* **Provided information**
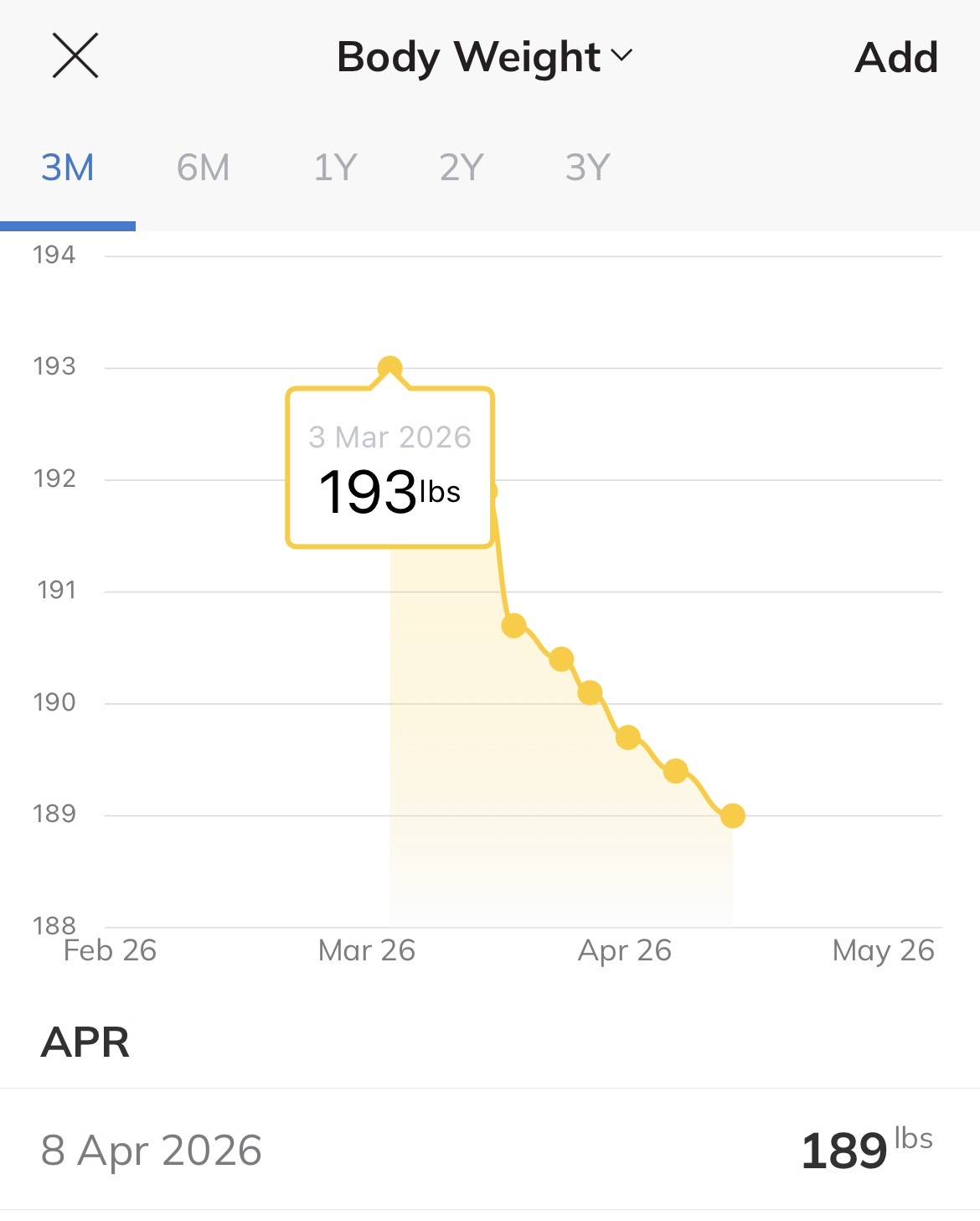Tap Add to log a new weight
The image size is (980, 1221).
896,57
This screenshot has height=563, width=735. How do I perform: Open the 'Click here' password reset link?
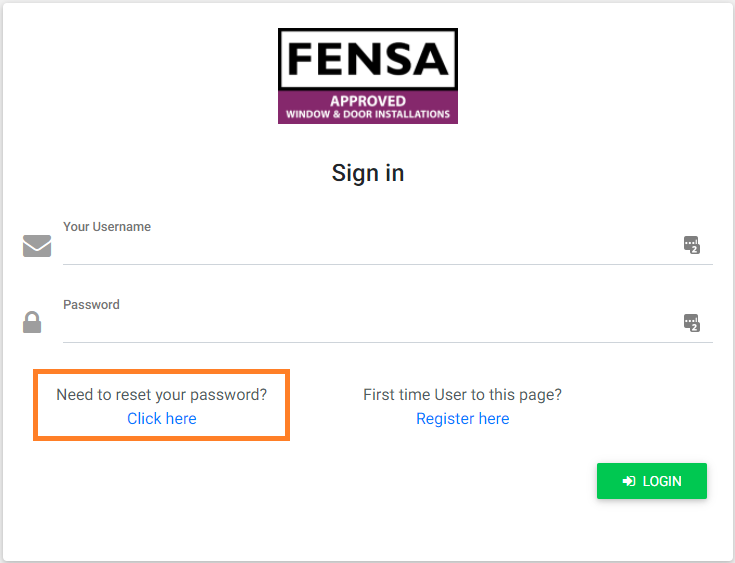(162, 418)
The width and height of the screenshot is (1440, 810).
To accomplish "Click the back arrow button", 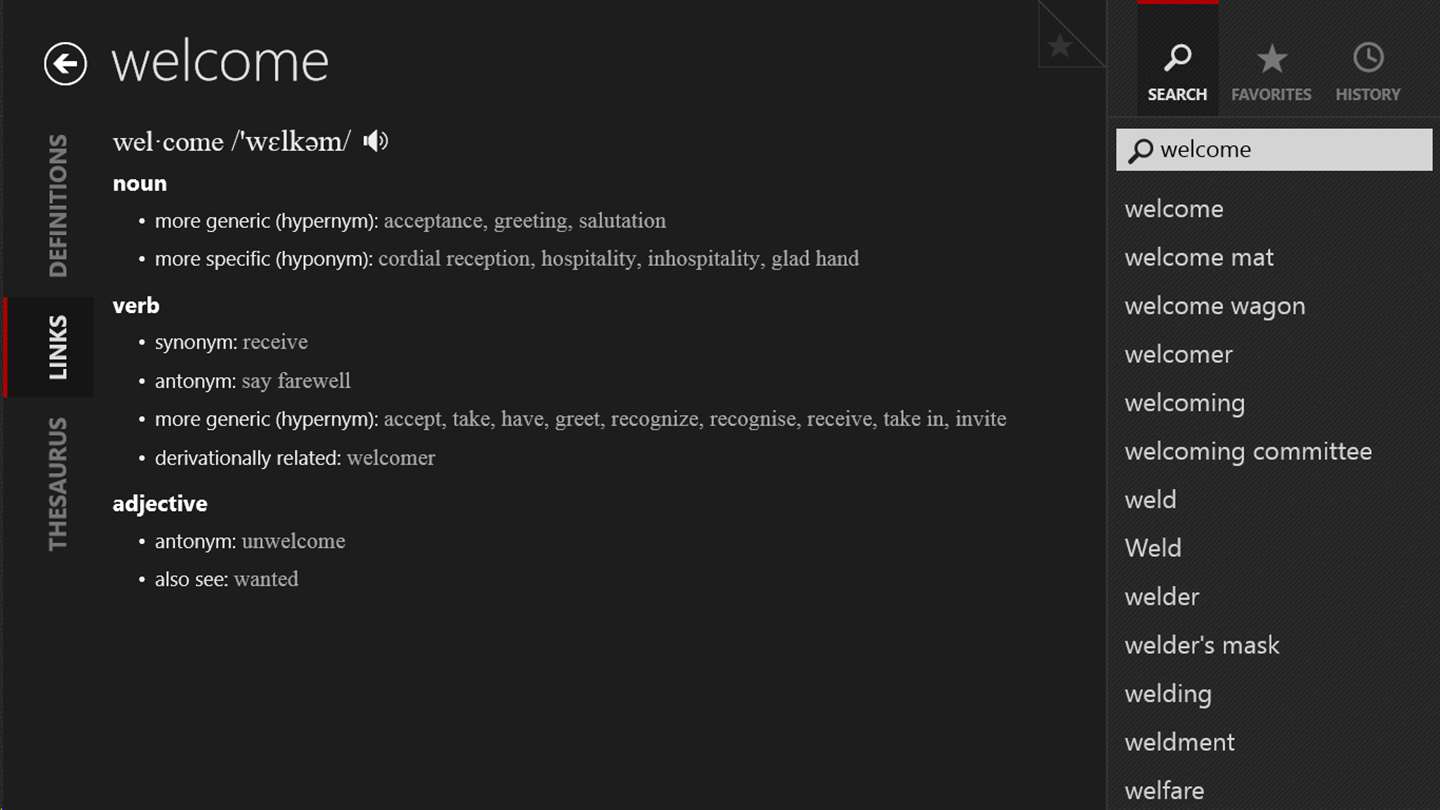I will (66, 64).
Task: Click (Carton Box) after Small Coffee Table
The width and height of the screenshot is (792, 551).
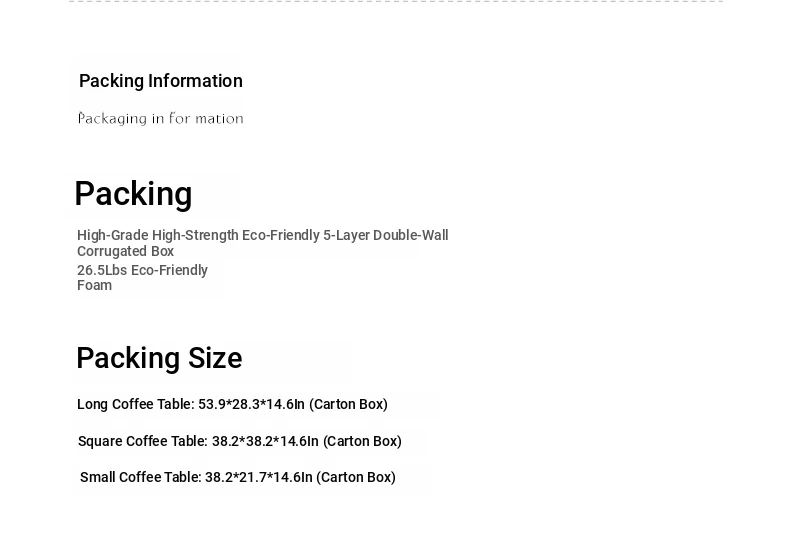Action: pos(356,477)
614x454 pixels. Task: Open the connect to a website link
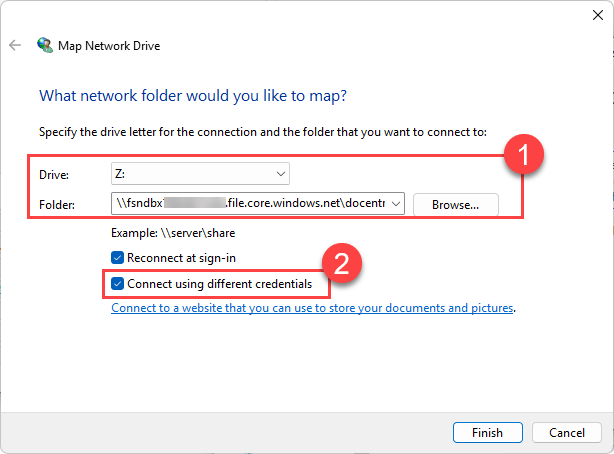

* **Description of the task**
Only the lines from the one with "Task: Click (Carton" to the last line of the listing, inclusive, are to be set down, exactly as they stand and without pictures.

* **Result of the exercise**
Task: Click (Carton Box) after Small Coffee Table
The width and height of the screenshot is (792, 551).
Action: pos(356,477)
614x454 pixels. Task: Open the connect to a website link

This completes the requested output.